### SOURCE:
-.-.-

OBJECTIVES

When you finish this section, you should be able to:

1. Integrate by parts (p. 472)
2. Derive a formula using integration by parts (p. 476)

IN WORDS

The integral of the product $u$ $dv$ equals $u$ times $v$ minus the integral of the product $v du$.

Find $\int x e^x~dx$.

Solution Choose $u$ and $dv$ so that $$\int u dv = \int x e^x~dx$$

Suppose we choose $$u = x\qquad \text{and} \quad dv = e^x~dx$$

Then $$du = dx\qquad \text{and} \qquad v = \int dv = \int e^x~dx=e^x$$

Notice that we did not add a constant. Only a particular antiderivative of $dv$ is required at this stage; we will add the constant of integration at the end. Using the integration by parts formula, we have $$\int \underset{\color{#0066A7}{\hbox{\(u\)}}}{\underbrace{x}} \underset{\color{#0066A7}{dv}}{\underbrace{e^{x} dx}} = \underset{\color{#0066A7}{uv}}{\underbrace{x e^{x}}}-\int \underset{\color{#0066A7}{v}}{\underbrace{e^{x}}}\underset{\color{#0066A7}{\hbox{\(du\)}}} {\underbrace{\hbox{\(dx\)}}}=x e^{x}-e^{x}+C=e^{x}(x-1)+C$$

IN WORDS

We choose $dv$ so that it can be easily integrated and choose $u$ so that $\int v du$ is simpler than $\int u dv$.

-.-.-

### DATA EXCERPT:
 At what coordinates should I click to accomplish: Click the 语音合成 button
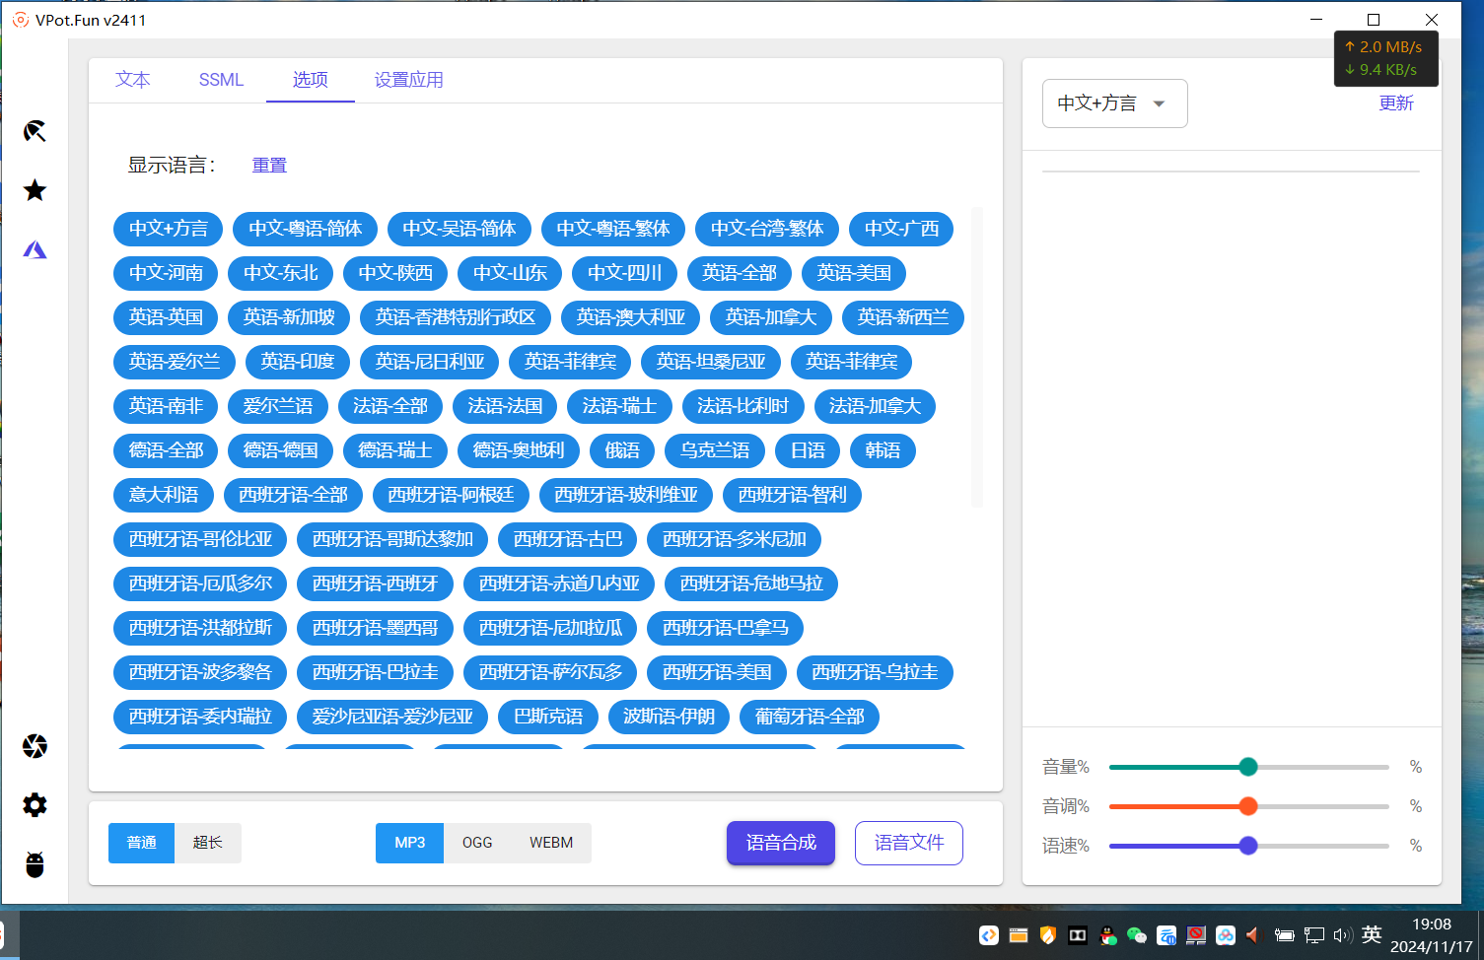781,843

-.-.-

Quote the integration by parts passage word for word, starting at the words containing "Solution Choose $u$ and" and ending after "than $\int u dv$.". The lines aren't needed for anything here.

Solution Choose $u$ and $dv$ so that $$\int u dv = \int x e^x~dx$$

Suppose we choose $$u = x\qquad \text{and} \quad dv = e^x~dx$$

Then $$du = dx\qquad \text{and} \qquad v = \int dv = \int e^x~dx=e^x$$

Notice that we did not add a constant. Only a particular antiderivative of $dv$ is required at this stage; we will add the constant of integration at the end. Using the integration by parts formula, we have $$\int \underset{\color{#0066A7}{\hbox{\(u\)}}}{\underbrace{x}} \underset{\color{#0066A7}{dv}}{\underbrace{e^{x} dx}} = \underset{\color{#0066A7}{uv}}{\underbrace{x e^{x}}}-\int \underset{\color{#0066A7}{v}}{\underbrace{e^{x}}}\underset{\color{#0066A7}{\hbox{\(du\)}}} {\underbrace{\hbox{\(dx\)}}}=x e^{x}-e^{x}+C=e^{x}(x-1)+C$$

IN WORDS

We choose $dv$ so that it can be easily integrated and choose $u$ so that $\int v du$ is simpler than $\int u dv$.